■ What is required: Extract, from the records beneath this instruction, each line that contains the word "computer".

■ Records contained in a dataset:
----------------
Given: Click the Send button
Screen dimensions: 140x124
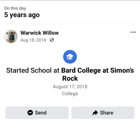Looking at the screenshot, I should click(37, 113).
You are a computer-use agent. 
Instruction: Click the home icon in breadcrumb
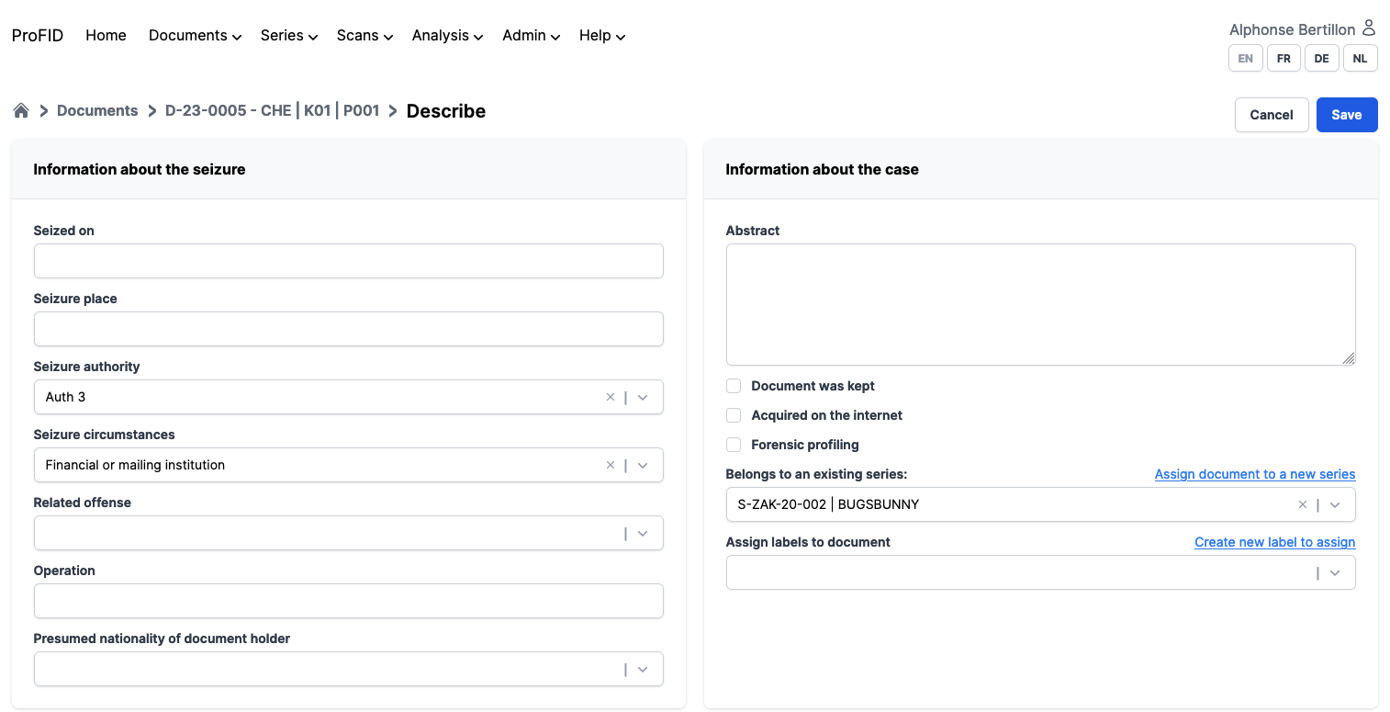coord(21,111)
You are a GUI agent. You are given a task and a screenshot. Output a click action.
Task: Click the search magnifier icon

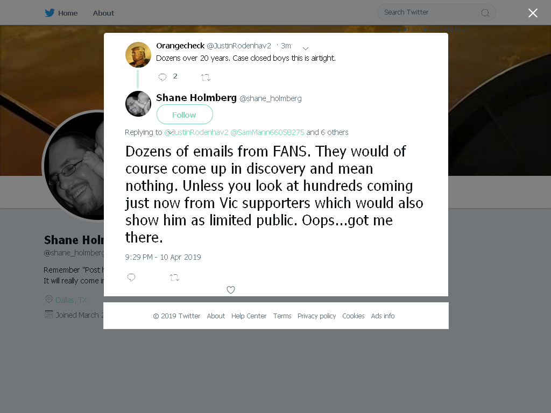coord(485,13)
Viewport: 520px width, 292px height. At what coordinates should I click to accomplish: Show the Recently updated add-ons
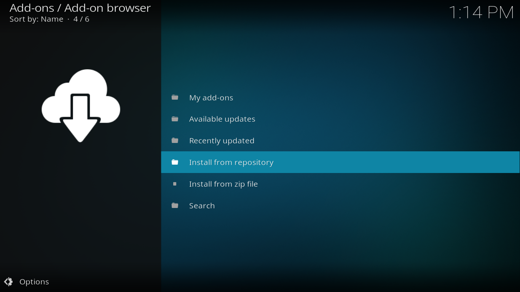pos(222,141)
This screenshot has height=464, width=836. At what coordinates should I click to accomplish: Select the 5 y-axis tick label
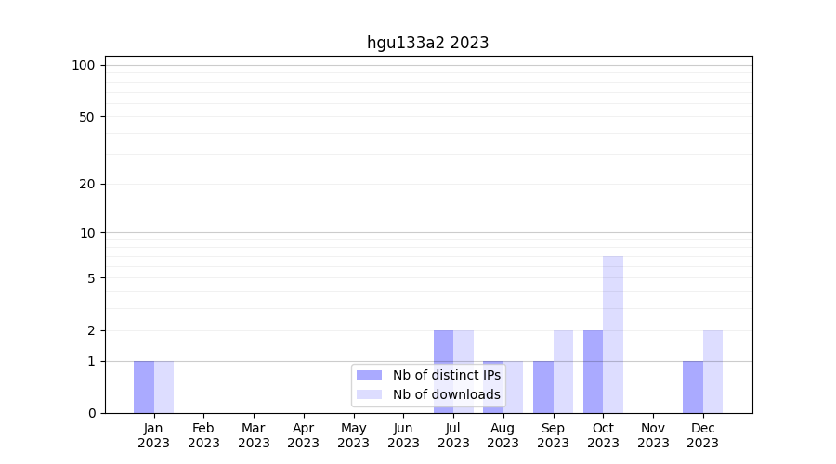91,278
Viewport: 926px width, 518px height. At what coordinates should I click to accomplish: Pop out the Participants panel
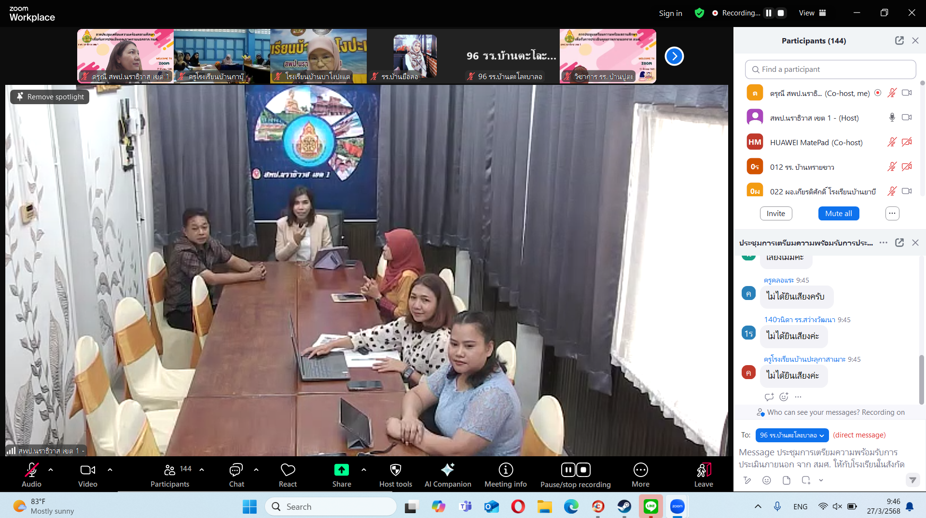[899, 41]
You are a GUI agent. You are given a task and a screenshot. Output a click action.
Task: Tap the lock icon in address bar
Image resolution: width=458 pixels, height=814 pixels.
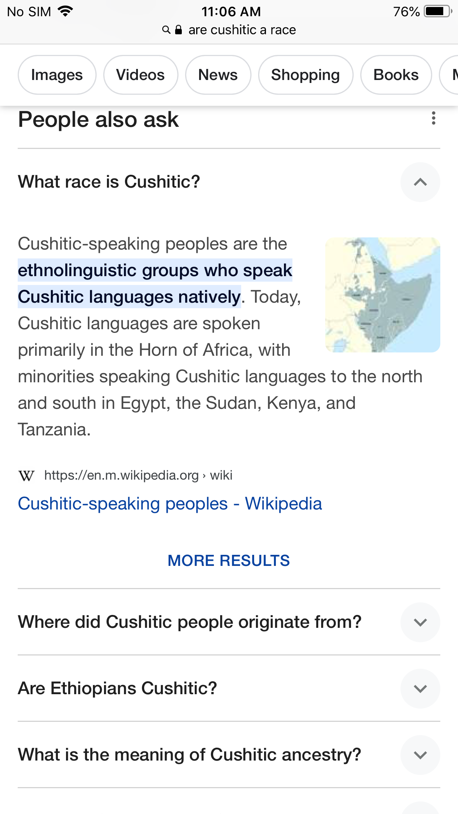pyautogui.click(x=178, y=30)
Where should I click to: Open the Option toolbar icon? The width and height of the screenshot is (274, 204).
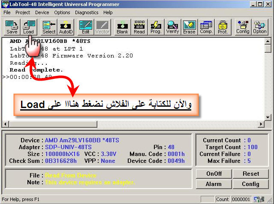(260, 27)
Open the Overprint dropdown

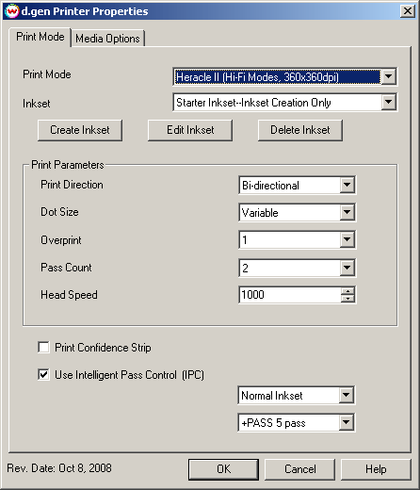pyautogui.click(x=347, y=239)
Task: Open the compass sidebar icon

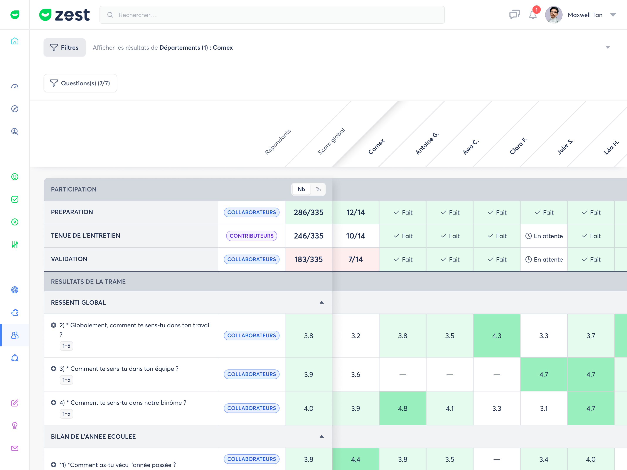Action: tap(15, 109)
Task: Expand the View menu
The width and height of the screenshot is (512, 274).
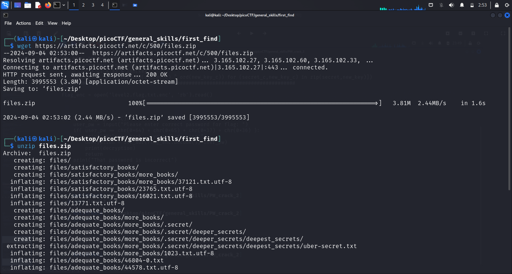Action: pos(52,23)
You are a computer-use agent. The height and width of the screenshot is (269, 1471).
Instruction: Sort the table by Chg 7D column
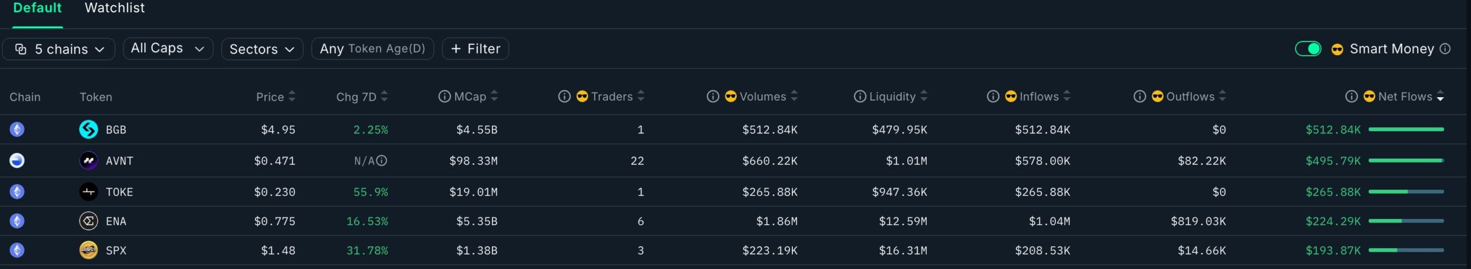[362, 97]
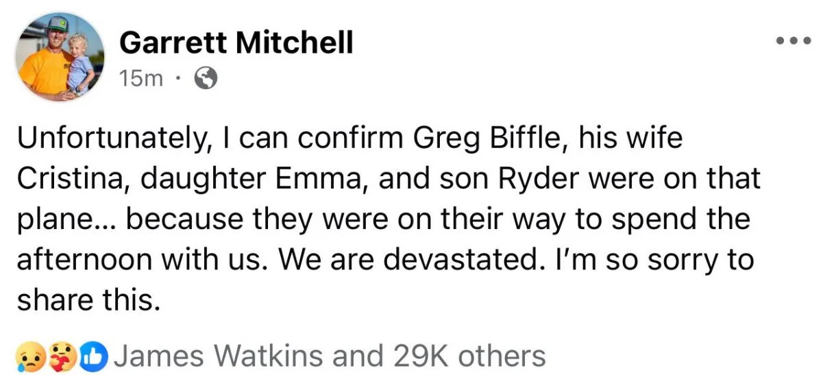Screen dimensions: 823x375
Task: Open Garrett Mitchell's profile via name
Action: [x=236, y=43]
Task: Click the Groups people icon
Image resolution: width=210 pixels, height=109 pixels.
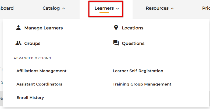Action: coord(18,43)
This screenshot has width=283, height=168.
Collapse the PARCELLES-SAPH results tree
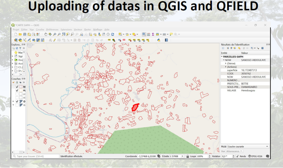[x=222, y=56]
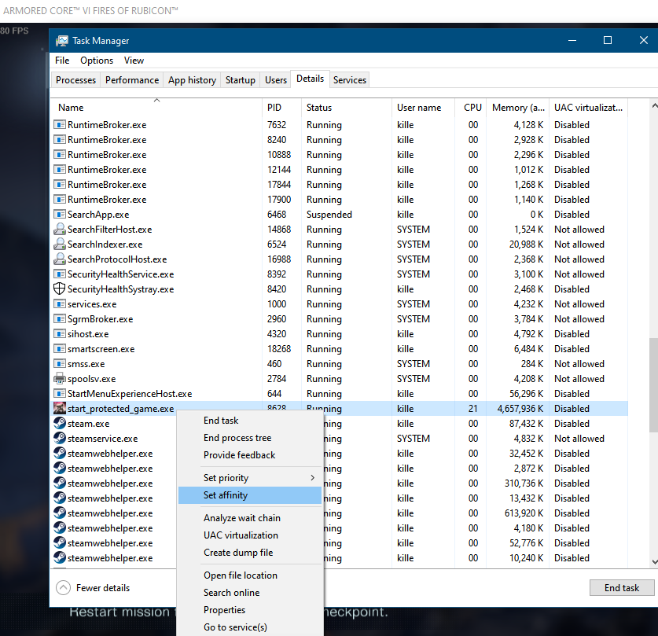
Task: Open the Startup tab
Action: point(240,80)
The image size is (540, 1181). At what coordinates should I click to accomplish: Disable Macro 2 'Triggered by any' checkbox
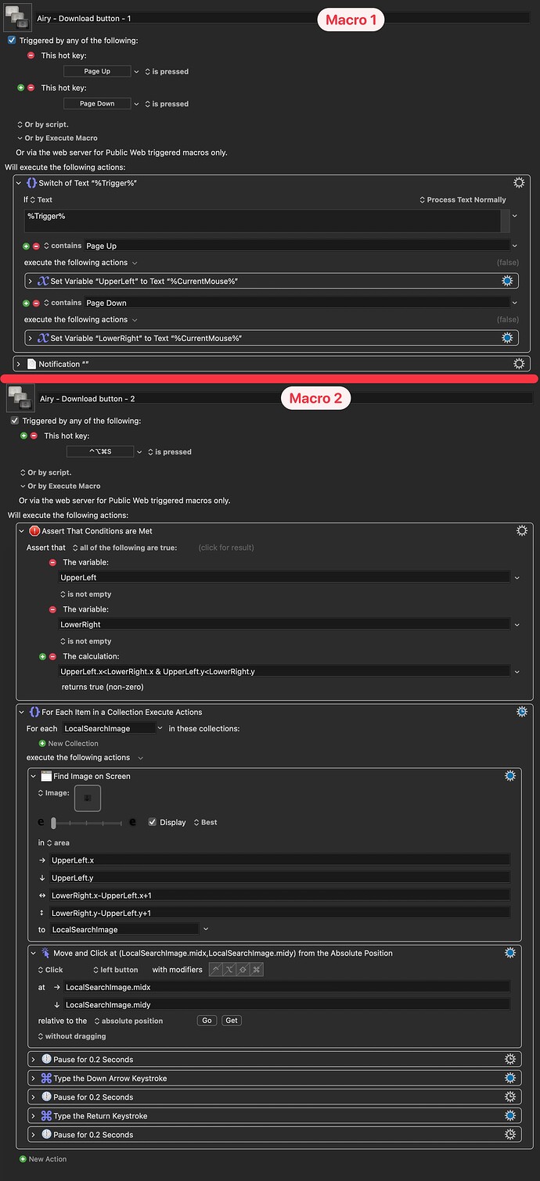click(x=14, y=421)
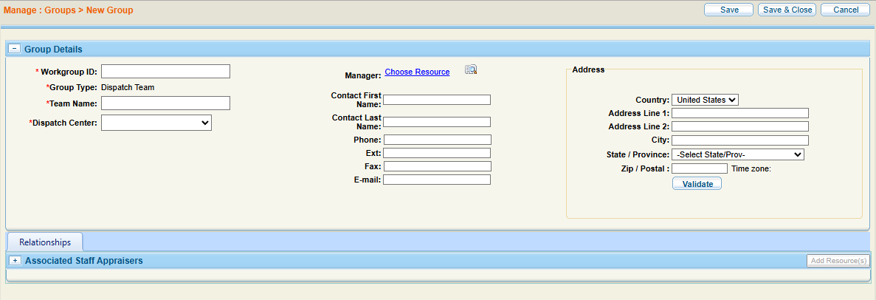876x300 pixels.
Task: Open the Country dropdown
Action: click(705, 100)
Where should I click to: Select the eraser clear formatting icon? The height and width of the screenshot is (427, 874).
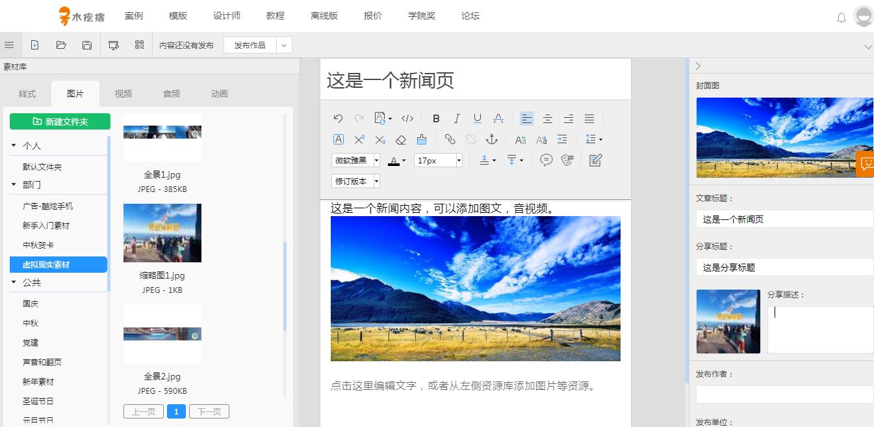click(401, 139)
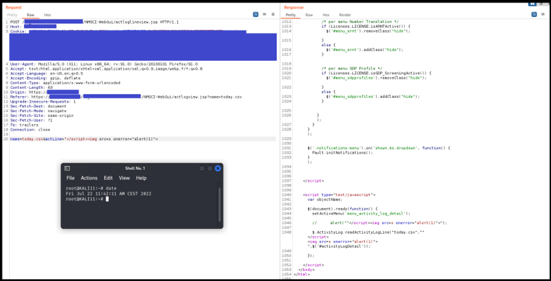551x281 pixels.
Task: Toggle Response pretty-print message icon
Action: pyautogui.click(x=535, y=14)
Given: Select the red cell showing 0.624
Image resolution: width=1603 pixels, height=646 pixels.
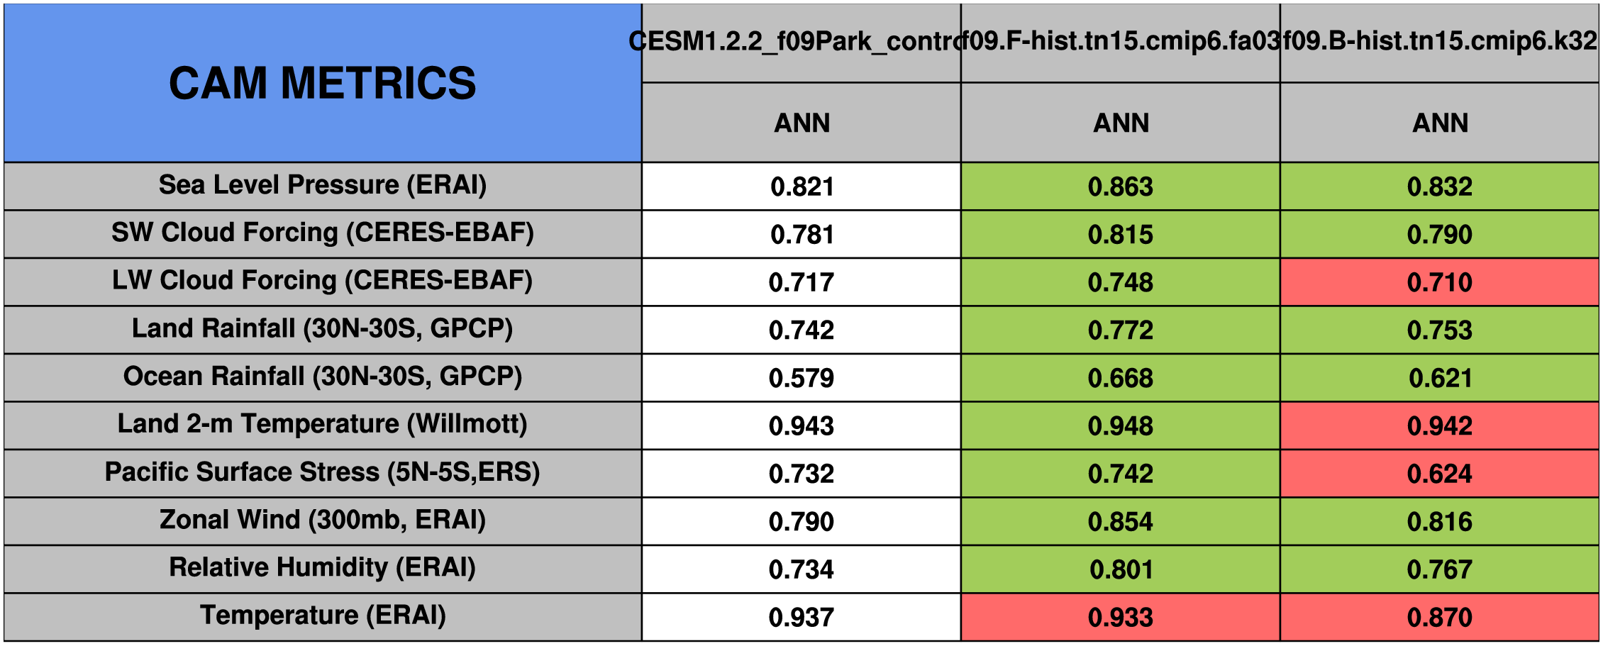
----------------
■ Result of the task:
You are a computer-use agent. 
You are a computer-use agent. The height and width of the screenshot is (269, 1471).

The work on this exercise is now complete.